[Stored data]
----------

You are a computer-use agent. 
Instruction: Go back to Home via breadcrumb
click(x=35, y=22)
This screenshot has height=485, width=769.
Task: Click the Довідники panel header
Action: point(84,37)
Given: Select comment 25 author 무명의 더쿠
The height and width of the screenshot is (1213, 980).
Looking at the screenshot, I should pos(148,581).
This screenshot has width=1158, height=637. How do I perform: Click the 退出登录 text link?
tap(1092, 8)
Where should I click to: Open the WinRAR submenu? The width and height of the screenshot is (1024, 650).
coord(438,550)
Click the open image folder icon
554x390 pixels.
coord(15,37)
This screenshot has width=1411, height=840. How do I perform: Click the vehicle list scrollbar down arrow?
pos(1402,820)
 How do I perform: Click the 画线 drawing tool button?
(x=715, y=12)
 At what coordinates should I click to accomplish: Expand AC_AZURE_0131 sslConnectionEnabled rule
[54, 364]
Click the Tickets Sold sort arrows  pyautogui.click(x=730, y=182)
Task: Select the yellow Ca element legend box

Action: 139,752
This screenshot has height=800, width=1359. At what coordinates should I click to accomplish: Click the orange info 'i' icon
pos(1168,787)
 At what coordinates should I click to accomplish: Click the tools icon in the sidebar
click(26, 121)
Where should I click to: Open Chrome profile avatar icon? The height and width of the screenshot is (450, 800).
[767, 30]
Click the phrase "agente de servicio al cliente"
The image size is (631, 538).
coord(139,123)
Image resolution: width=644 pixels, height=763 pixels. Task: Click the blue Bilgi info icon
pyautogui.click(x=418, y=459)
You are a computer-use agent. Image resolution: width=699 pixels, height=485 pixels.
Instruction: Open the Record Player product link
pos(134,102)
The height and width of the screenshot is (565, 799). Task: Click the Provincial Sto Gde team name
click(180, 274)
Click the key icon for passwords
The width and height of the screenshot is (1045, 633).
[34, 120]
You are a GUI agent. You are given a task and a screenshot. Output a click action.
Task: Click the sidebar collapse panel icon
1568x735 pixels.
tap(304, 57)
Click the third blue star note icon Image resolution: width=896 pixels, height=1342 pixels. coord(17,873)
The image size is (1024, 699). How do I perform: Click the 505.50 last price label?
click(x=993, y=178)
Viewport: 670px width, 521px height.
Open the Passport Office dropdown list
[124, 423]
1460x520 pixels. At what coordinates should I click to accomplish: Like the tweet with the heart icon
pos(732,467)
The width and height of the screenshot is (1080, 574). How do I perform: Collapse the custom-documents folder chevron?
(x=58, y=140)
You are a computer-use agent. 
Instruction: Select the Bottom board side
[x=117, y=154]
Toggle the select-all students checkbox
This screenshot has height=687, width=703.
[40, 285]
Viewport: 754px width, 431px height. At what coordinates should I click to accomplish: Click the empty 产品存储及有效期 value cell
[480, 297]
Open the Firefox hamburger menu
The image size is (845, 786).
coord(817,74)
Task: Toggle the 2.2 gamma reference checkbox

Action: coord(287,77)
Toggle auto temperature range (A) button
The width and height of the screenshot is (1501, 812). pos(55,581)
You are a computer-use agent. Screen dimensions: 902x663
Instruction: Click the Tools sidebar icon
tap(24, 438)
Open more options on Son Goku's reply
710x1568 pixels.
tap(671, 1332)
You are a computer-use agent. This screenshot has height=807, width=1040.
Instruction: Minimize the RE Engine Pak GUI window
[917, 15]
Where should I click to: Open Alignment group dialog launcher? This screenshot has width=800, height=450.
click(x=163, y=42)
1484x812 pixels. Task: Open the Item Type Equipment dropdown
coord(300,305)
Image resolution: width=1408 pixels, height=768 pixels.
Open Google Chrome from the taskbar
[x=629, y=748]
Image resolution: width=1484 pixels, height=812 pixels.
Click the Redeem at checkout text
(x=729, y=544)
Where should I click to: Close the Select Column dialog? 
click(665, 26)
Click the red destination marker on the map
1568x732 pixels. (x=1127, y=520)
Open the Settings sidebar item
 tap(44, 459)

----------

• **Exercise**: Gather each line in the data that holds the string "computer".

• **Answer for the task**:
You are a computer-use agent. 
You are a computer-use agent. Image resolution: width=699 pixels, height=485 pixels.
You are a computer-use agent. 
You are a computer-use agent. Screen dimensions: 902x663
You are a computer-use agent. This screenshot has height=807, width=1040.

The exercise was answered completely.